- 提示文 -
|---|

インサイドセールスとフィールドセールスの違い
インサイドセールスマネージャーに求められるのは「緻密さ」と「スピード感」

上述のようなフィールドセールスとの違いを前提に、インサイドセールスのマネージャーには、以下のような点で「緻密さ」と「スピード感」が求められます。

データの分析/集計

活動の最終成果である受注額が重要視されるフィールドセールスに対し、インサイドセールスは営業プロセスごとの活動実績(活動数や会話成功数など)を成果として評価します。

導入効果や費用対効果を経営層へ定例報告し、データを要求された際にも直ちに提示できるよう、データの管理を日頃からしっかりと行う必要があります。

活動プラン策定

担当顧客の数が多い分、施策自体に問題点があったり会話内容に間違いがあったりした場合に、それに気づかぬまま活動を続けてしまうと、軌道修正のためのコストが膨大にかかり、多くの顧客や関係者に影響を及ぼしかねません。

また、リストが膨大化することで、滅多に活動せず埋もれてしまう対象顧客も出てしまいがちです。いたずらにリストを食いつぶすことのないよう、適切で偏りのない活動プランを立てる緻密さが求められます。

進捗管理

営業やマーケティング活動のデジタル化が進み、セールステックツールも増えたことで、活動履歴が全てデータとして可視化される時代になりました。MA(マーケティングオートメーション)のスコアリングデータを元にコール対象が抽出され、コールの結果をCRMに残すことが一般的となり、CTI導入によりコール発信件数や受信件数も時間帯ごとに把握可能です。

これらのデータを有効に活用するためには、効果検証を早めに行って問題点を洗い出し、改善策につなげていかなくてはいけません。マネージャーには、PDCAサイクルを早いサイクルで回すことが求められるのです。

|---|

- データ -

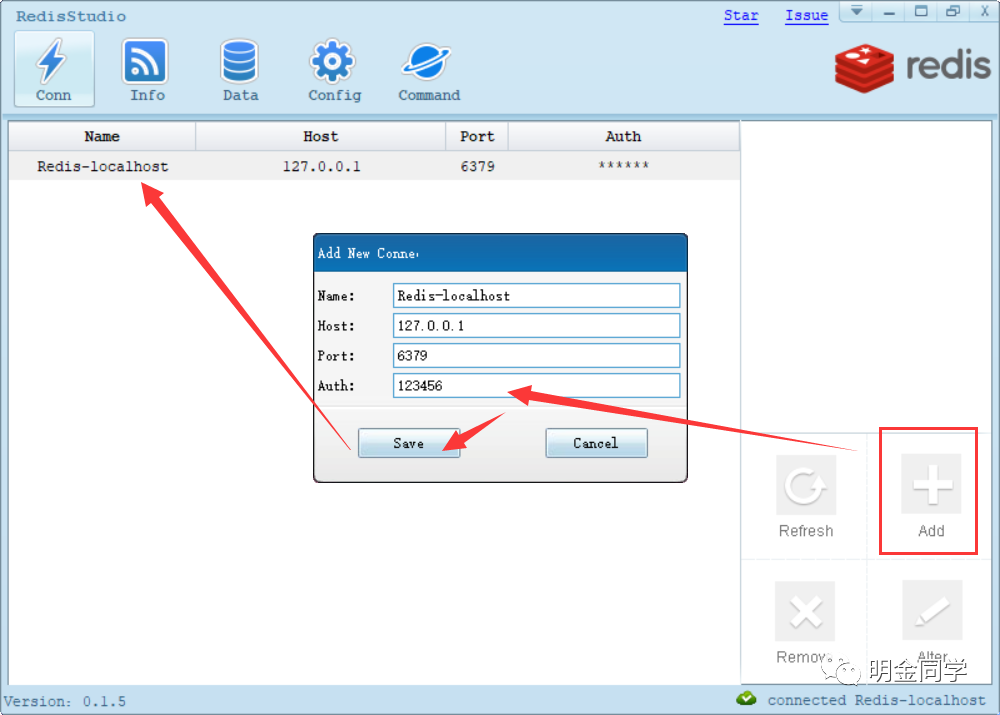
Task: Select the Redis-localhost connection row
Action: pyautogui.click(x=102, y=166)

|---|

- 目的 1 -
インサイドセールスの文章から、「活動の最終成果である受注額が」で始まって「も時間帯ごとに把握可能です。」まで続く部分を、一字も変えずに引用してください。
- 目的 2 -
インサイドセールスの文章の最後の文に続けて、その先を書いてください。
このデータは別の出どころから持ってきたものです。

- 記述回答 1 -
活動の最終成果である受注額が重要視されるフィールドセールスに対し、インサイドセールスは営業プロセスごとの活動実績(活動数や会話成功数など)を成果として評価します。

導入効果や費用対効果を経営層へ定例報告し、データを要求された際にも直ちに提示できるよう、データの管理を日頃からしっかりと行う必要があります。

活動プラン策定

担当顧客の数が多い分、施策自体に問題点があったり会話内容に間違いがあったりした場合に、それに気づかぬまま活動を続けてしまうと、軌道修正のためのコストが膨大にかかり、多くの顧客や関係者に影響を及ぼしかねません。

また、リストが膨大化することで、滅多に活動せず埋もれてしまう対象顧客も出てしまいがちです。いたずらにリストを食いつぶすことのないよう、適切で偏りのない活動プランを立てる緻密さが求められます。

進捗管理

営業やマーケティング活動のデジタル化が進み、セールステックツールも増えたことで、活動履歴が全てデータとして可視化される時代になりました。MA(マーケティングオートメーション)のスコアリングデータを元にコール対象が抽出され、コールの結果をCRMに残すことが一般的となり、CTI導入によりコール発信件数や受信件数も時間帯ごとに把握可能です。

- 記述回答 2 -
インサイドセールスとMA・CRM・CTIの関係図

育成とモチベーション管理

先に挙げた「データの分析/集計」「活動プラン策定」「進捗管理」の3つは、デジタル基盤が進化し続けることで、将来的にはAIで代替できる役割かもしれません。しかし、生身の人間であるインサイドセールス担当者の育成とモチベーション管理は、AIでは代替できない重要な役割です。

インサイドセールスは、日本においてはまだ営業手法として十分に浸透しているとは言えず、確立した方法論も出回っていません。現場では手探りで試行錯誤しながら育成に当たっているケースが多く、メンタルケアや将来のキャリア形成に対するアドバイス、モチベーション管理は、今後ますますスピード感を持って開拓されるべき重要な課題です。

おわりに

インサイドセールスの組織と担当者に求められるスキルは、フィールドセールスで求められるスキルと似て非なるものがありますが、両者に共通するのは「高いコミュニケーションスキル」です。両者の適性や役割をきちんと見極め、的確に人員配置を行うことが、インサイドセールス成功の鍵となるでしょう。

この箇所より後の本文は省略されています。